Equipes d'intervention rapide

L'Initiative mondiale pour l'éradication de la poliomyélite (IMEP) apporte son soutien et est prête à déployer des équipes d'intervention rapide pour apporter une aide supplémentaire aux pays qui connaissent des flambées épidémiques.

Ce travail est en cours au Malawi, au Mozambique et dans les pays voisins où les gouvernements ont réagi rapidement. Il s'appuie sur le succès de ces équipes multidisciplinaires qui ont aidé les pays à éradiquer les flambées épidémiques dans le passé.

En outre, un nouvel outil -- le nouveau vaccin antipoliomyélitique oral de type 2 (nVPO2) -- sera de plus en plus disponible tout au long de cette année pour les pays confrontés aux PVDVc.

Le nVPO2, dont l'innocuité et l'efficacité ont été prouvées et qui pourrait contribuer de manière plus durable à éradiquer les flambées épidémiques de PVDVc, a déjà été utilisé dans plus de 15 pays africains, touchant plus de 80 millions d'enfants de moins de cinq ans. L'approvisionnement et l'utilisation constants de ce nouveau vaccin sont grandement nécessaires.Alors que le déploiement de ce vaccin se poursuit dans toute la région, il est absolument nécessaire de rappeler qu'aucun vaccin, aussi efficace soit-il, ne fera la différence en l'absence de campagnes de vaccination complètes, efficaces et de qualité.

En août 2021, un an après la certification de l'Afrique comme étant exempte de poliomyélite sauvage, j'ai présidé un événement parallèle spécial sur la polio organisé en marge de la réunion du Comité régional africain de l'OMS. Il était réconfortant d'entendre les engagements pris ce jour-là par les ministres de la Santé de tout le continent en faveur d'un monde sans poliomyélite.

Nous disposons des outils et de l'expertise nécessaires pour protéger les enfants de la paralysie. Les pays touchés devraient donc continuer à placer la polio en tête de leurs programmes nationaux de santé si nous voulons empêcher la propagation de ces flambées épidémiques.

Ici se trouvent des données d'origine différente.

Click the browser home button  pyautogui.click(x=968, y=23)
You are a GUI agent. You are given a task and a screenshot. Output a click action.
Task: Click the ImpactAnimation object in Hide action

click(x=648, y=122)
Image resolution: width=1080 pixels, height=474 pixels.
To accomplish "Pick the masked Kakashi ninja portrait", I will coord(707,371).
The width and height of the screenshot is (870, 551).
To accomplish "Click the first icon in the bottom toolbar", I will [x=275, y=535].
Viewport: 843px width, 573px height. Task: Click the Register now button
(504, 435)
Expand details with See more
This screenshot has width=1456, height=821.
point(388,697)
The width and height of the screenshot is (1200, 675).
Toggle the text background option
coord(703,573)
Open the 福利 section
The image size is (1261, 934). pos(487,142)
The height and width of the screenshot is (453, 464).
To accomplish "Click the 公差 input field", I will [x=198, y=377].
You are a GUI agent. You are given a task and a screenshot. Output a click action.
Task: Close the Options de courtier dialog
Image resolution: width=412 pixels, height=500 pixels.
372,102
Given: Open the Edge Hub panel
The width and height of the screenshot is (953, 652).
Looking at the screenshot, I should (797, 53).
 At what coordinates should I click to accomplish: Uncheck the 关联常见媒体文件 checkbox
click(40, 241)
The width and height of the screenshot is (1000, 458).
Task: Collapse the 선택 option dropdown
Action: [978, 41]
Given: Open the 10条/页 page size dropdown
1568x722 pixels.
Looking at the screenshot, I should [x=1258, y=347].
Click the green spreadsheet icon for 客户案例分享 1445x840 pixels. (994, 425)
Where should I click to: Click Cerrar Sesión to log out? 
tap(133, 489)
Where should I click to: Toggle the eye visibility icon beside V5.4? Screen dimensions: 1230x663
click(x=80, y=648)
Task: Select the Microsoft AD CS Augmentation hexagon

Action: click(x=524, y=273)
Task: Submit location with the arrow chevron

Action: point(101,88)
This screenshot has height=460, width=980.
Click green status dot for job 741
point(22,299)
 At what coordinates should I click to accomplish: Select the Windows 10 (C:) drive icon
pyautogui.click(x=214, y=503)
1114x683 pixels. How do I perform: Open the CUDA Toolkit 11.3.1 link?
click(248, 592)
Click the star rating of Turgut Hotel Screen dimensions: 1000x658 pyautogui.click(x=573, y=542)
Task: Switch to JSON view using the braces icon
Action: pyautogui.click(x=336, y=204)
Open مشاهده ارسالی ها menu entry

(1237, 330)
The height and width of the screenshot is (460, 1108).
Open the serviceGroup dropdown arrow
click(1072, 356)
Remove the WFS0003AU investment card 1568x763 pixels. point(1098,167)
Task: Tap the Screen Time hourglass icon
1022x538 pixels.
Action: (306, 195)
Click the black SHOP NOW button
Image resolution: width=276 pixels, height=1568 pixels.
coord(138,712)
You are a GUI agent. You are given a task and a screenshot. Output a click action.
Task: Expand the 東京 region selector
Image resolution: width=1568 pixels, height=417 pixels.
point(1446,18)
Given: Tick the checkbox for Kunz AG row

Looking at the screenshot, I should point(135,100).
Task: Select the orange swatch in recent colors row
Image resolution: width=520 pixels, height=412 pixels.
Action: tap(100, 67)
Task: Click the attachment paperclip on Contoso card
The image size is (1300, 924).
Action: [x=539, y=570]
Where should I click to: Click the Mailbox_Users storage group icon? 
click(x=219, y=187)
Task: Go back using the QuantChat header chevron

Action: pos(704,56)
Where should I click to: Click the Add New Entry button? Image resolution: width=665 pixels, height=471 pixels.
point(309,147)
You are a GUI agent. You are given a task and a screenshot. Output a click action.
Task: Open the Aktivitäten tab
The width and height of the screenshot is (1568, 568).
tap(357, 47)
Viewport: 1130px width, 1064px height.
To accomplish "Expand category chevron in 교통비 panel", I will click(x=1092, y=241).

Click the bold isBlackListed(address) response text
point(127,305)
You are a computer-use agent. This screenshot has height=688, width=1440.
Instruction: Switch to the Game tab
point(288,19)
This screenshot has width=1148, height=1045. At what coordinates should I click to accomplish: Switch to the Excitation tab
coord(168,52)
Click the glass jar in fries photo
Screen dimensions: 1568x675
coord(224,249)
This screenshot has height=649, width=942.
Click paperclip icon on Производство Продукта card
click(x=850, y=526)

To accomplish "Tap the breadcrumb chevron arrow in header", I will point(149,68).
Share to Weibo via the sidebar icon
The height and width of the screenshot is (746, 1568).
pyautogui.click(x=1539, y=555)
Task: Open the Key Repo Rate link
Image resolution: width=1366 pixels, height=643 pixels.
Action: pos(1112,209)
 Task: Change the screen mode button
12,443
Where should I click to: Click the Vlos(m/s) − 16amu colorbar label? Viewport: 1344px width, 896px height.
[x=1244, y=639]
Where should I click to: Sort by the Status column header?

Ensemble, nous avons débarrassé l'Afrique du poliovirus sauvage indigène et, dès son retour en tant que poliovirus importé, nous nous sommes mobilisés rapidement pour le contenir. Nous devons agir avec la même urgence pour éradiquer une fois pour toutes les variantes de poliovirus. Un avenir exempt de toute forme de polio est possible.

Rose Gana Fomban Leke est professeure émérite d'immunologie et de parasitologie à l'Université de Yaoundé, au Cameroun, et présidente de la Commission régionale africaine de certification pour l'éradication de la polio (ARCC).